Unlike their criminal counterparts, it turns out that white hats aren’t necessarily as financially motivated when it comes to bug hunting.
Bug bounties are everywhere, and many researchers are making a decent amount of money privately disclosing vulnerabilities through coordinated bounty programs. But results of two surveys published today by the National Telecommunications and Information Administration’s Awareness and Adoption working group show that researchers prefer open communication with affected vendors over financial compensation.
The NTIA sent out separate surveys to researchers and vendors in an attempt to measure and analyze software vulnerability disclosure and handling processes. Researchers were asked a number of questions about their current behaviors for reporting vulnerabilities and the processes they engaged with. Of the 414 who responded, 15 percent expected some sort of compensation, while an overwhelming 70 percent prioritized open lines of communication throughout the disclosure and remediation process.
“While the survey did not delve into whether monetary incentives drove bug hunters to examine particular products, it is clear from the results that bounties have not become an expected norm in the surveyed researcher community,” the NTIA report published today said.
Most white hats would settle for being involved in testing mitigations for their bugs; more than half (53 percent) do expect a vendor acknowledgement.
Communication, meanwhile, seems to be the real prize for respondents of this survey.
“Which indicates that communication is viewed not just as a way to more efficiently eliminate bugs, but also as recompense for the time that researchers put into vulnerability discovery,” the NTIA report said.
Overall, the results were encouraging from a bug-reporting standpoint; 92 percent of respondents said they either reported vulnerabilities directly to vendors, or through third-party coordinating organizations or bug bounties. Four percent said they prefer public disclosures, and another four percent do not disclose bugs.

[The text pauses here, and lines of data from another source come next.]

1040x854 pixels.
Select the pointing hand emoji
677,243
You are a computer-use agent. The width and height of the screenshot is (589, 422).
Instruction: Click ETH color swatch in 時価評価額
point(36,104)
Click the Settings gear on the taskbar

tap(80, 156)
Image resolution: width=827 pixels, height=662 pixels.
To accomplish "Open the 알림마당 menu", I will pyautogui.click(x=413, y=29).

That said, other results don’t pretend that it’s a smooth road for researchers. Bug-hunters will publicly disclose vulnerabilities (32 percent of respondents) if self-imposed deadlines are not met, while a majority at least consider it because of a frustrating experience with a vendor failing to acknowledge a bug or notify a researcher when the issue is patched.
“From an adoption standpoint, one barrier seems to be a lack of resiliency in best practices should communication between researcher and vendor break down. Many researchers felt strongly that disclosing vulnerabilities publicly was the remedy to frustrated expectations,” NTIA said. “Having strong fallback mechanisms as part of a framework may help ensure that the principles of coordinated vulnerability disclosure are more broadly adopted.”

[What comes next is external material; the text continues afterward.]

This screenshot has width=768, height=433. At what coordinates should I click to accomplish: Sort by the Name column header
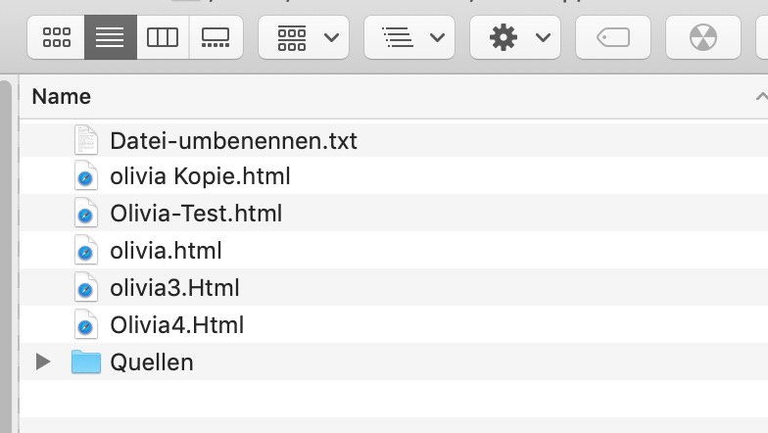click(x=62, y=96)
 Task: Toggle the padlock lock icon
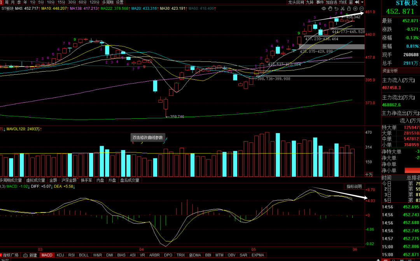(349, 9)
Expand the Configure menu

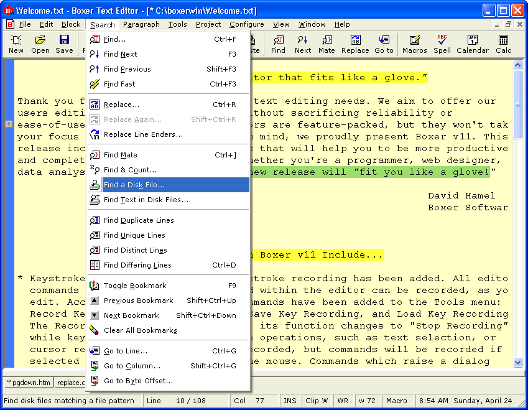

Communication breakdowns may be a leading concern once disclosure is made, but white hats are still struggling in a big way with legal concerns. The Wassenaar Arrangement debacle of last year demonstrated the potential legal and regulatory pressures that can be foisted upon bug-hunters. The survey results reflect similar concerns where six out of 10 said they were worried their private disclosures would lead to legal trouble.
“While it is undoubtedly important that researchers have a firm understanding of the law governing their activities, coordinated disclosure is harmed if researchers believe that revealing the flaws they’ve discovered could expose them to legal risk,” NTIA said in the report. “Though, according to the broader data, fear of legal action is not a barrier per se, it may cause researchers to deviate from their default choices on disclosure. Increasing legal certainty, therefore, is a method that may improve adoption of best practices.”
From the vendor side, most organizations develop their own vulnerability handling processes that include a means of receiving and triage of bug reports through mitigation. The majority rely on internal expertise or peers when building out these processes, rather than existing standards such as ISO/IEC 29147 and ISO/IEC 30111.
Of those mature companies that have developed vulnerability handling processes, 80 percent who responded said they did so because customers care about security, while two-thirds viewed it as their corporate responsibility to do so.
“It is unclear whether companies feel that a vulnerability handling policy is viewed by their customers as a proxy for solid security practices, or whether the existence of such policies materially improves security in a way that is evident to customers; however, it is clear that demand from customers, real or perceived, can alter companies’ behavior,” NTIA said.
And despite the constant barrage of news regarding vendors and technology providers starting bug bounty programs, one in five respondents to this survey said they did not have such a program in place.
“Bug bounty programs have been relatively widely covered in the media; however, as fewer than one in five mature companies surveyed currently make use of them, it may be worthwhile to clarify in messaging that sound vulnerability disclosure practices are not contingent upon offering remuneration for bugs,” NTIA said.